▶ WHAT NEEDS TO BE DONE
Could you reproduce the lines below from the one with "Пользовательское соглашение (827, 2300)" through the one with "Image resolution: width=1764, height=2087."? Keep both ends and add nothing.

==== TASK MATERIAL ====

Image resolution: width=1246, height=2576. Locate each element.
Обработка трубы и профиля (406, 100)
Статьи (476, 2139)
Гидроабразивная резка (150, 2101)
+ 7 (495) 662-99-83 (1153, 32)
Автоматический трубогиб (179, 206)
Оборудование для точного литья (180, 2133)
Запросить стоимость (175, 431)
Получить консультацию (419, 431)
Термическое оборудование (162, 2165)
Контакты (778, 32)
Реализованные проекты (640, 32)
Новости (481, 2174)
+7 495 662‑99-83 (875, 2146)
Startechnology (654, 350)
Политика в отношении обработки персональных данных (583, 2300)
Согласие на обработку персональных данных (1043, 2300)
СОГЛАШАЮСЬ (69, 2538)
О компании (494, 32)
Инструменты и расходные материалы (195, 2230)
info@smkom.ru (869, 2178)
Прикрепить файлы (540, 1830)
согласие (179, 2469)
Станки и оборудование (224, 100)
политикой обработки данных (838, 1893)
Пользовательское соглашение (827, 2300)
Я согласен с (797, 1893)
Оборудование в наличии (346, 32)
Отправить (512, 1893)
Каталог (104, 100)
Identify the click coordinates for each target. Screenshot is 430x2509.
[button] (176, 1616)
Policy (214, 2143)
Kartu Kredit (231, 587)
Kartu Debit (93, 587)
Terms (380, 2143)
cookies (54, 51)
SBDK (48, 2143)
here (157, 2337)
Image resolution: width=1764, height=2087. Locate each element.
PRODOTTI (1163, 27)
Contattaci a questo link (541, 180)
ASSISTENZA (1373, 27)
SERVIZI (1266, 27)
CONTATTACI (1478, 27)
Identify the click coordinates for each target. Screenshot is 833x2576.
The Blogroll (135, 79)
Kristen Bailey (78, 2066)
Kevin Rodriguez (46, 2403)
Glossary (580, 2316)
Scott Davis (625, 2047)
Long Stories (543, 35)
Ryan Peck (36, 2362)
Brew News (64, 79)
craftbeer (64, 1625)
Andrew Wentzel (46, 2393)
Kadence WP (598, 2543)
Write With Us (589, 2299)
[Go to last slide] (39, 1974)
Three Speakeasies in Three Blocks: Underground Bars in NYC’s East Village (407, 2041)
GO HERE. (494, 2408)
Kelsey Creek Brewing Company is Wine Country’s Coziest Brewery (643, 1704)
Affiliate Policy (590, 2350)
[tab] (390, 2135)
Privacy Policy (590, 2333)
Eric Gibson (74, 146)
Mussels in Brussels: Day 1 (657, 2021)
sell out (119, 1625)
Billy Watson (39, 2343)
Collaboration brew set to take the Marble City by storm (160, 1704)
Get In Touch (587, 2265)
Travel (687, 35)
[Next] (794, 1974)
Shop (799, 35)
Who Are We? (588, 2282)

====

▶ ANSWER SPACE
Пользовательское соглашение (827, 2300)
Я согласен с (797, 1893)
Оборудование в наличии (346, 32)
Отправить (512, 1893)
Каталог (104, 100)
Identify the click coordinates for each target. Screenshot is 430x2509.
[button] (176, 1616)
Policy (214, 2143)
Kartu Kredit (231, 587)
Kartu Debit (93, 587)
Terms (380, 2143)
cookies (54, 51)
SBDK (48, 2143)
here (157, 2337)
Image resolution: width=1764, height=2087. Locate each element.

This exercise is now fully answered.